## ACTIVITY:
Among the lines of the listing below, count those with the string "using". Give the number and no commentary.

## SUPPLIED MATERIAL:
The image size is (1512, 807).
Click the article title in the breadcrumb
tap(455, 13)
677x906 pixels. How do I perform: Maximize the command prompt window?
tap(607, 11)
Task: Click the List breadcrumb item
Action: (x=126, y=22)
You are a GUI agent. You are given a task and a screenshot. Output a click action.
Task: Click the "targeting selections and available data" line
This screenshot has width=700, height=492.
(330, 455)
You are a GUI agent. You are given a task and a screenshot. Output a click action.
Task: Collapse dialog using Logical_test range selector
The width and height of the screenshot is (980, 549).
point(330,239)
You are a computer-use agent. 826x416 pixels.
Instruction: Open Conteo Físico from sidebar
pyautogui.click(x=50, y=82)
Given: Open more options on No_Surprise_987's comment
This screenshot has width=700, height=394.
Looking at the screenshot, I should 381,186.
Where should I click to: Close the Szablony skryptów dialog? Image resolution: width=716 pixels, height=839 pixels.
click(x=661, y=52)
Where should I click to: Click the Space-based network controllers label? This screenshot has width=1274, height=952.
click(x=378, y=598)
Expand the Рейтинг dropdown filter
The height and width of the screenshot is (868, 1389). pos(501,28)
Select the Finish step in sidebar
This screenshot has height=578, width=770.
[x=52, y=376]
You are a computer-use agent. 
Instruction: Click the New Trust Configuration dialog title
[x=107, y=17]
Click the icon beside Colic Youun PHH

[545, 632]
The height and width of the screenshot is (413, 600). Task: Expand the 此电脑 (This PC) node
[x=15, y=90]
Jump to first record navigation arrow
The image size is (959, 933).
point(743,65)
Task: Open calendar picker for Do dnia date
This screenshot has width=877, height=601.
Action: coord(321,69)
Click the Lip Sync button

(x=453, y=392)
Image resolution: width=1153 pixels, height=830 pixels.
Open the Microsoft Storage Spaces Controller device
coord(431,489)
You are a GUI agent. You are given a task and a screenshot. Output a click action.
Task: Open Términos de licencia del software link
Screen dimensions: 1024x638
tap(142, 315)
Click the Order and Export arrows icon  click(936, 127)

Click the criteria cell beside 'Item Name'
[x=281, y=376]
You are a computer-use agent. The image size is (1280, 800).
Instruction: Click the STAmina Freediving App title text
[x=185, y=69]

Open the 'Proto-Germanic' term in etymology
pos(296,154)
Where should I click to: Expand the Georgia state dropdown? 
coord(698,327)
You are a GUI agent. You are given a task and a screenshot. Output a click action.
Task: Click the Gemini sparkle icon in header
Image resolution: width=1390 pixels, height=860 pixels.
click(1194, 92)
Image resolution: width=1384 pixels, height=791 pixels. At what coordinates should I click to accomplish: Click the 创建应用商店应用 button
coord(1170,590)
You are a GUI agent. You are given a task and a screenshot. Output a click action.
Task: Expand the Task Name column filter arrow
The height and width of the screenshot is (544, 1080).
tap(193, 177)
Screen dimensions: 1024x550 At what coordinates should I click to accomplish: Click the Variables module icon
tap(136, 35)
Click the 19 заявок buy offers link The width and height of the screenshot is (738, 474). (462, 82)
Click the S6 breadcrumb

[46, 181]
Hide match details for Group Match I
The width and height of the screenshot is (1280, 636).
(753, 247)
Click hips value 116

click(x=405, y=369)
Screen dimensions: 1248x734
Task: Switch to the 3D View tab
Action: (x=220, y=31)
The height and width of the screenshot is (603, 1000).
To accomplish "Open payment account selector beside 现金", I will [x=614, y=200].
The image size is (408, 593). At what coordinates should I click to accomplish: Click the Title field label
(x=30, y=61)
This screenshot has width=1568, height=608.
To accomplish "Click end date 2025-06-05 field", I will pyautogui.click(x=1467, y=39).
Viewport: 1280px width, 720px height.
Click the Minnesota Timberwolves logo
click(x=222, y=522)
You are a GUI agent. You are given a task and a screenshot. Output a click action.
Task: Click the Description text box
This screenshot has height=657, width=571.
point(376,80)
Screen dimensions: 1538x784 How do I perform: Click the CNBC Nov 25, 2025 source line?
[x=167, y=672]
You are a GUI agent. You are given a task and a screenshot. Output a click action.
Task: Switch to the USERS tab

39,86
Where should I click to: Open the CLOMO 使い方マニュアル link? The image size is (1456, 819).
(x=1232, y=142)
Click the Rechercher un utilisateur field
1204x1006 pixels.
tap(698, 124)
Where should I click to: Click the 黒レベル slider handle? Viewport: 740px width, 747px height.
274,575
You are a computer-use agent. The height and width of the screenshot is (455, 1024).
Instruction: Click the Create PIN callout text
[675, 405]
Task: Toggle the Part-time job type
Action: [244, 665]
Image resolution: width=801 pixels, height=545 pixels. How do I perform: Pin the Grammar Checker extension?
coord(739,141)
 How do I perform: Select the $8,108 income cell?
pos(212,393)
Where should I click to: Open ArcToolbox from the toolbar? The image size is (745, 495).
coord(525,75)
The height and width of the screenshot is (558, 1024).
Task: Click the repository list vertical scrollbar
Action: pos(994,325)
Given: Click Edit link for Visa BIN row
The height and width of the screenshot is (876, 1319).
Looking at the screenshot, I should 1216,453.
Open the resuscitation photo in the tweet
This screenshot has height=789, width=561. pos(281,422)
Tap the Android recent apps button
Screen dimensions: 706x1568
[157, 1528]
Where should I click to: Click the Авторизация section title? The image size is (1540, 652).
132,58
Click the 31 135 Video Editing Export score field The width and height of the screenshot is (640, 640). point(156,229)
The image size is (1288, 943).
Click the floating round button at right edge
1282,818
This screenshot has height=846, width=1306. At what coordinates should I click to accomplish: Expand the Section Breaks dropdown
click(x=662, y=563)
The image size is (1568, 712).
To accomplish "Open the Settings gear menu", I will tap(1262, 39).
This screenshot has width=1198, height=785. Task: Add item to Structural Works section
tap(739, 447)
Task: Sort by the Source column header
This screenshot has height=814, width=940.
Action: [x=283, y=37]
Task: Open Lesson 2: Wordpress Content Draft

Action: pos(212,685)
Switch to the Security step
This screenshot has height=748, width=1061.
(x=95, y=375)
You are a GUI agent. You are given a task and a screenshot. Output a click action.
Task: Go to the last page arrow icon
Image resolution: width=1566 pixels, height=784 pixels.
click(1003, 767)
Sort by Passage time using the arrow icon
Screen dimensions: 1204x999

## REPLY:
2